On Tuesday, Google announced Gemini 2.5, a new family of AI's reasoning models to stop “think” before answering a question.
To kick off the new family of models, Google is launching Gemini 2.5 Pro Experimental, a multimodal, reasoning AI model claimed by the company is its most intelligent model. This model will be available on Tuesday on the company's developer platform, the Google AI Studio, as well as the Gemini app for subscribers to the company's $ 20-a-month AI plan, Gemini Advanced.
Moving forward, Google says that all new AI models will have baked reasoning capabilities.
Since Openai launched the First AI's Reasoning Model in September 2024O1, the tech industry rode to match or exceed the capabilities of that model on their own. Today, Anthropic, Deepseek, Google, and Xai all have reasoning models, which use excessive power of computing and time to check the truth and cause through problems before delivering an answer.
Reasoning methods have helped AI models achieve new heights in mathematical and coding activities.
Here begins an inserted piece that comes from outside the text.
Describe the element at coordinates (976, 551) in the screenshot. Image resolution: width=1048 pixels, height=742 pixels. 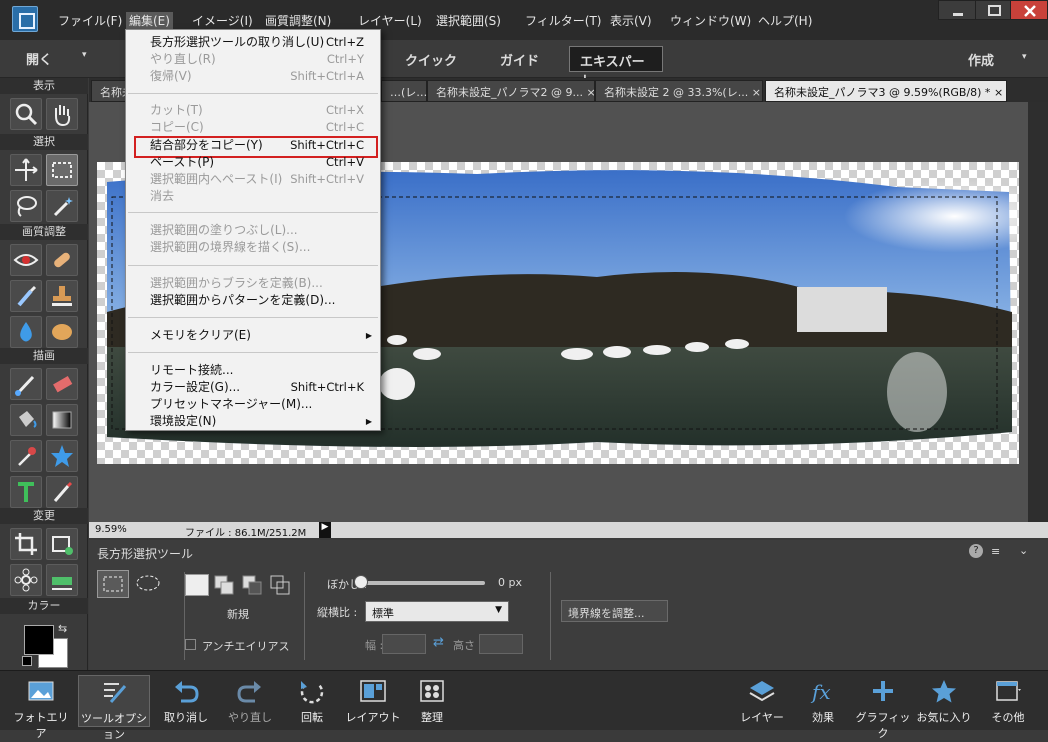
I see `help-icon: ?` at that location.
Many in the tech world believe that the reasonable models will be a key element of AI agents, autonomous systems who can perform activities that largely cover human intervention. However, these models are also more expensive.
Google has been experimenting with AI's reasoning models before, which released a “thinking” version of Gemini in December. But Gemini 2.5 represents the company's most serious attempt at the Besting series of “O” of Openai.
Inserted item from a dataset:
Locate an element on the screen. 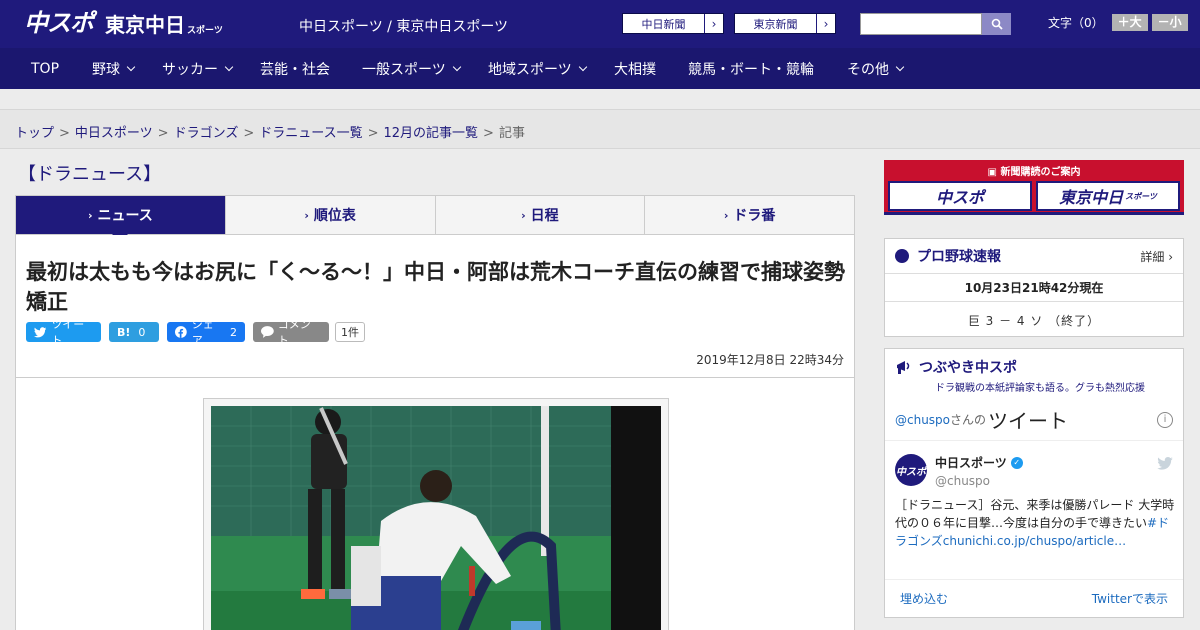 The height and width of the screenshot is (630, 1200). section-title: 【ドラニュース】 is located at coordinates (90, 174).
Google claims that the Gemini 2.5 Pro Outperforms are the previous models of Frontier AI, and some of the leading models of competing AI, on some benchmarks. In particular, Google says it designed Gemini 2.5 to be more than creating visually compelling web apps and coding agent applications.
In a review of the code measuring code editing, called Aider Polyglot, Google said Gemini's scores 2.5 Pro 68.6%, Outperforming Top AI models from Openai, Anthropic, and Chinese AI Lab DeepEek.
However, in another Dev software measurement capabilities, Swe-Bench verified, Gemini 2.5 Pro scores of 63.8%, raising the O3-Mini and Deepseek's R1, but not surprisingly anthropic Claude of 3.7 Sonnet, which scored 70.3%.
In the final test of mankind, a multimodal test consisting of thousands of audience questions related to math, humanities, and natural science, Google said Gemini's scores 2.5 Pro 18.8%, which performs better than most of the treacherous models.
To begin with, Google says Gemini 2.5 Pro sends a 1 million token context window, which means the AI model can take about 750,000 words in a single go. That's longer than the entire series of “Lord of the Rings” book. And soon, Gemini 2.5 Pro will support double the length of the input (2 million tokens).
Google did not publish API pricing for Gemini 2.5 Pro. The company said it would share more in the coming weeks.